From The GreekAmerican we learn that Greece is now determined to develop its Epiros region, with the Vlach town of Metsovo as a focal point. This will no doubt stimulate the economy of this mountainous and inaccessible region; ironically, it may also signal the beginning of the end of the Vlach language, which has survived only in areas that stayed behind the times and has disappeared when development arrived. One of Europe’s most modern conference centers was built in Metsovo in 1991 (in traditional Metsovo stone design); the center can accomodate up to 180 participants and features a stage, video and film projectors, and simultaneous translation booths that can handle up to 4 languages (is ours one of them, I wonder…).
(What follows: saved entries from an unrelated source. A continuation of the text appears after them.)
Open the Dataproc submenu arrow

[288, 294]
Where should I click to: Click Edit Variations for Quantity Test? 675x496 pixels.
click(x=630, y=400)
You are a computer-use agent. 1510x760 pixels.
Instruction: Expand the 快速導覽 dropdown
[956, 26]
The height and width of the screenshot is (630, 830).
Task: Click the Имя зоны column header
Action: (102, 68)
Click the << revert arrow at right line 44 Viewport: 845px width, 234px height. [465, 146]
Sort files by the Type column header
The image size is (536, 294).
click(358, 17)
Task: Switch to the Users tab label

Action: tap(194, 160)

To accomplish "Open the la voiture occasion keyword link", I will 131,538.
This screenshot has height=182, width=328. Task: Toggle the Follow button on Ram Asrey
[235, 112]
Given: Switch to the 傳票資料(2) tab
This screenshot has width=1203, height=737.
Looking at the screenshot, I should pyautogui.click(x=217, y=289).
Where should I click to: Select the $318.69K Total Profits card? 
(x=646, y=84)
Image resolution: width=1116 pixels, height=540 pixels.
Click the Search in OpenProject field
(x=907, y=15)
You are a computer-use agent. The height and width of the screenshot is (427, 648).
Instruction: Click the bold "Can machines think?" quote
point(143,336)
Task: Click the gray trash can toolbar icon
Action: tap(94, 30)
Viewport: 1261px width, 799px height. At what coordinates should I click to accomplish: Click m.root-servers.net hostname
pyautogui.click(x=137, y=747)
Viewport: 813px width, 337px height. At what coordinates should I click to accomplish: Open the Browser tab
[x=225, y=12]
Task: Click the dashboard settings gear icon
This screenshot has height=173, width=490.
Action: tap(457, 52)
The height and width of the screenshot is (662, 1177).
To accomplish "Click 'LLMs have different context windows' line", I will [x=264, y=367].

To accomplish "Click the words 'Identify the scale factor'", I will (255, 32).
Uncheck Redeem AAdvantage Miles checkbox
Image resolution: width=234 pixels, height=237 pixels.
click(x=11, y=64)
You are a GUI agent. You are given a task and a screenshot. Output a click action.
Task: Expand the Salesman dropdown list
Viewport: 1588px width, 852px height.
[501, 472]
There are 15 double and two single accomodations, each with a breathtaking view of the Pindus mountains, and breakfast and 24 hour meal service with menus based on Metsovo’s traditional cuisine. The people of Metsovo have pursued other economic development strategies, from reviving ancient crafts like cheese and wine making, wood carving, and weaving, to the creation of ski lifts and a cross-country ski run on nearby Mt. Karakoli. Sounds like the perfect place for a Society Farsarotul junket. For more information, contact the Greek National Tourist Organization, 645 Fifth Ave,New York, NY 10022, phone (212) 421-5777.
In a delightful article in the New York Times Magazine on October 18, 1992, Serge Schmemann spoke about the penetration of American music, political, business, and electronics terms into the Russian langauge. This is what happened to our language over centuries — we have borrowed thousands of terms from other, more developed languages like Greek, Turkish, the Slavic languages, and Albanian. Schmemann cites such words as biznes (business), buksy (bucks), kompyutery (computers), pres rilis (press release), imidzh (image), marketing, sponsor, investitsiya (investment), menedzhment(management), lising (leasing), holdingoviye kompanii (holding company), lep-top (laptop), softver (software), lazerny printer (laser printer), prezident, mer (mayor), dzhinsy (jeans), sleksy (slacks), seks (sex), and, of course, nyet problem.